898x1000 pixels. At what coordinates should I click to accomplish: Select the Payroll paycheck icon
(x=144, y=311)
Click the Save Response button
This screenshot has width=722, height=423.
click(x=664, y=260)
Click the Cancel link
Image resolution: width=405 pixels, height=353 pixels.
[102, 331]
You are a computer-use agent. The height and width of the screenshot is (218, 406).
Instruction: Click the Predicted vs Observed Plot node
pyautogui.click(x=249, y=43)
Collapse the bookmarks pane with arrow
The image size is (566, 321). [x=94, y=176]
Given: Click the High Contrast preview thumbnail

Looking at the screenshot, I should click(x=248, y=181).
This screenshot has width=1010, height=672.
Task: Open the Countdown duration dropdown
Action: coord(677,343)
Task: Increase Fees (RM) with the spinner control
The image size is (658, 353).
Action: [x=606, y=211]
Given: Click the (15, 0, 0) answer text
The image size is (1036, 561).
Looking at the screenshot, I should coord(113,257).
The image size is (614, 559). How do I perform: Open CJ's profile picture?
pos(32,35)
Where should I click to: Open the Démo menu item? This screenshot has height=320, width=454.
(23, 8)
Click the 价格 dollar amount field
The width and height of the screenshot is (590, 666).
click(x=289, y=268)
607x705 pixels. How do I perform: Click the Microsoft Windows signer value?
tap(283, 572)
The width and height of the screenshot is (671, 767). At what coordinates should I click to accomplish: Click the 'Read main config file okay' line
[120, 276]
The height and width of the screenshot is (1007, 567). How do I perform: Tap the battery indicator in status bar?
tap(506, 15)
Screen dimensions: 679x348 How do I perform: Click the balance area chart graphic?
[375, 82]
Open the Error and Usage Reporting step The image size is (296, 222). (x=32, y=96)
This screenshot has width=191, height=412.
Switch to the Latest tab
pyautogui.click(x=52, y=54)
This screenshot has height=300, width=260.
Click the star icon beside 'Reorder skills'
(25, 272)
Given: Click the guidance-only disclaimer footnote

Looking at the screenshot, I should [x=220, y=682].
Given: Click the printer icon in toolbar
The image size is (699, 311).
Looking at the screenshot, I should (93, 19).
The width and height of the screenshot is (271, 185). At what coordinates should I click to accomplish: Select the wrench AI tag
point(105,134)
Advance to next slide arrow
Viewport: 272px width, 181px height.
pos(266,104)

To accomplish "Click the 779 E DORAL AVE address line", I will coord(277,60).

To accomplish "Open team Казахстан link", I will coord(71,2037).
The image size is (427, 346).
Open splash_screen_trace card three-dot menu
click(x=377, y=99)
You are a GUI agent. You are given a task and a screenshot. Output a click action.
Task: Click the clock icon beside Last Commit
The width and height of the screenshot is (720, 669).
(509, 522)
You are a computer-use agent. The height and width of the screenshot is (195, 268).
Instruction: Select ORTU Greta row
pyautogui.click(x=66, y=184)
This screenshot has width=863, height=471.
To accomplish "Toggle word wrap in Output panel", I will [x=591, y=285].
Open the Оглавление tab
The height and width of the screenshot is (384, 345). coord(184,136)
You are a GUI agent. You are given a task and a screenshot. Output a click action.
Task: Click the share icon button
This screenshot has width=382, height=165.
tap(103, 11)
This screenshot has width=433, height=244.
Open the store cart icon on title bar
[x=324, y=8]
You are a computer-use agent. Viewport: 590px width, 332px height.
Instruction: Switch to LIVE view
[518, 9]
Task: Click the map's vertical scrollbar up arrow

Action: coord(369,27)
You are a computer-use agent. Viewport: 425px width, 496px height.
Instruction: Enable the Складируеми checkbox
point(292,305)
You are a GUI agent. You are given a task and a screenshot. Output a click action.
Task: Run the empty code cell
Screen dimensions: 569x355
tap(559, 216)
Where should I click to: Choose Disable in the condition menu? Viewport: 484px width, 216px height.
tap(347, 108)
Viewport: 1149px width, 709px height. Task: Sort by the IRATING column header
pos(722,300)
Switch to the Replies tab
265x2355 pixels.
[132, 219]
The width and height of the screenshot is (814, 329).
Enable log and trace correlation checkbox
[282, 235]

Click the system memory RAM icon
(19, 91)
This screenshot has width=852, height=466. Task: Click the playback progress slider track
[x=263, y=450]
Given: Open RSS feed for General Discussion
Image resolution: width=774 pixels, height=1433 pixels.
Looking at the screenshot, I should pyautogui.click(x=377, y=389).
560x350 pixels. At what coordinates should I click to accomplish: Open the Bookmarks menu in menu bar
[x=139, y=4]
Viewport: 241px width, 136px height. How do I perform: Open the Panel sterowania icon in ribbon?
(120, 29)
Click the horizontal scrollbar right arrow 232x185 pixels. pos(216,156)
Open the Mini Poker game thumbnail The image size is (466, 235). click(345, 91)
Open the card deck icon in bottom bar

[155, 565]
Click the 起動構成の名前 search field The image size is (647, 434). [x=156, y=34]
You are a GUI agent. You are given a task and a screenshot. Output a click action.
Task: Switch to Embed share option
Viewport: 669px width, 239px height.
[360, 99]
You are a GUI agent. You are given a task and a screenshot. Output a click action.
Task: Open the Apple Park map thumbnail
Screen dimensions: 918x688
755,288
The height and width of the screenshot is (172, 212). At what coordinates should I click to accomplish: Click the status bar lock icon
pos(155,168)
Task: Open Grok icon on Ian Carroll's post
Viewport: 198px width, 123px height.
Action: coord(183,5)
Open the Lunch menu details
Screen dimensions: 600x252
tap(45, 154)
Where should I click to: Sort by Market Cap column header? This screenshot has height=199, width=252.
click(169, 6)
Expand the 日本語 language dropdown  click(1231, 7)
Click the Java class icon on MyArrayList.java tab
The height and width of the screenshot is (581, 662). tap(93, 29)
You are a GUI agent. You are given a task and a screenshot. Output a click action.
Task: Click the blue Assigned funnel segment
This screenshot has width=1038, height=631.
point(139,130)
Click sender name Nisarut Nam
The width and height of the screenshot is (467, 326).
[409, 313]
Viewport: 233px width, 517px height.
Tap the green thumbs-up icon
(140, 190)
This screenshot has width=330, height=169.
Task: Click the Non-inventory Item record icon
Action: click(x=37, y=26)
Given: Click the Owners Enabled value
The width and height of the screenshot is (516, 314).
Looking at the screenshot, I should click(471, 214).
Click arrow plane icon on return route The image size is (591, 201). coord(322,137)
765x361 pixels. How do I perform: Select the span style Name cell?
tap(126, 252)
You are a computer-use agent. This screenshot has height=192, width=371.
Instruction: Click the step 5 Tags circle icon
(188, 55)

#####

_Activity_
Filter the data down to the lines that contain the string "field", and copy them.

_Response area_
Click the 价格 dollar amount field
Click the 起動構成の名前 search field The image size is (647, 434). [x=156, y=34]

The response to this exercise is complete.